Requirement:
Report the number of lines in the data below that hold "click", without any other words.

Given records:
+ + + +

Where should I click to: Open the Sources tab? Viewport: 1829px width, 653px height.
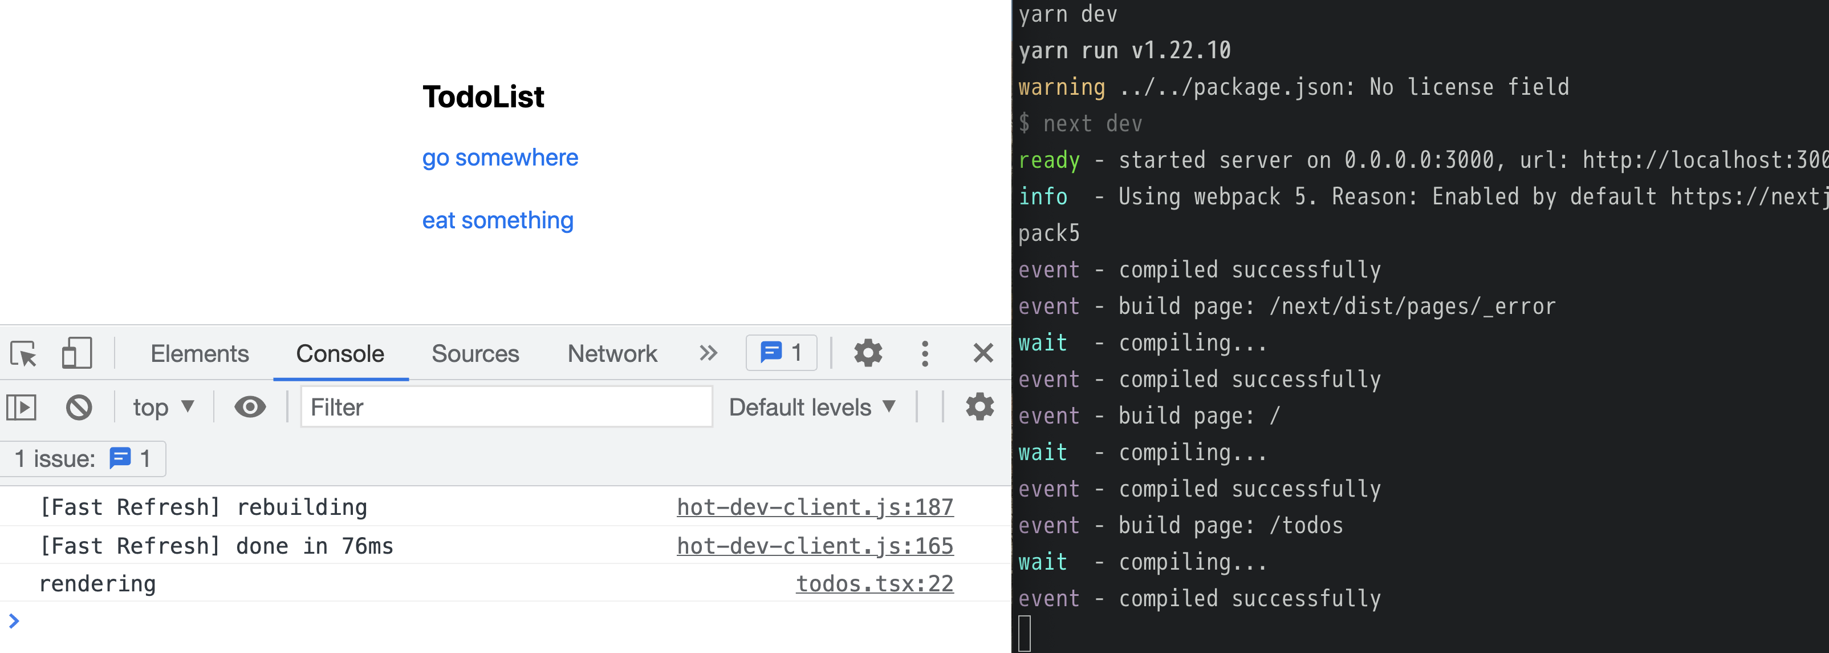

+ + + +

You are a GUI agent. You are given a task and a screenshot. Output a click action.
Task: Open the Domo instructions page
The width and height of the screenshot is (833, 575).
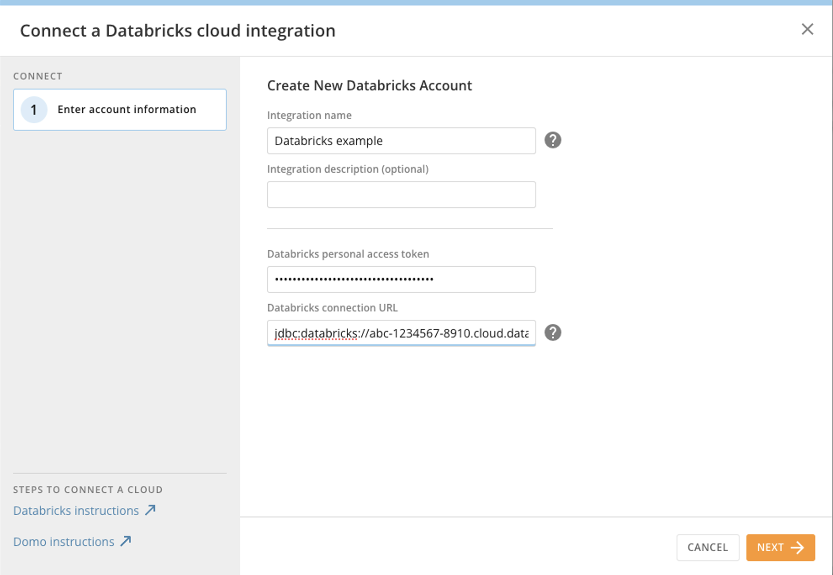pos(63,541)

+ + + +

Result of the exercise:
2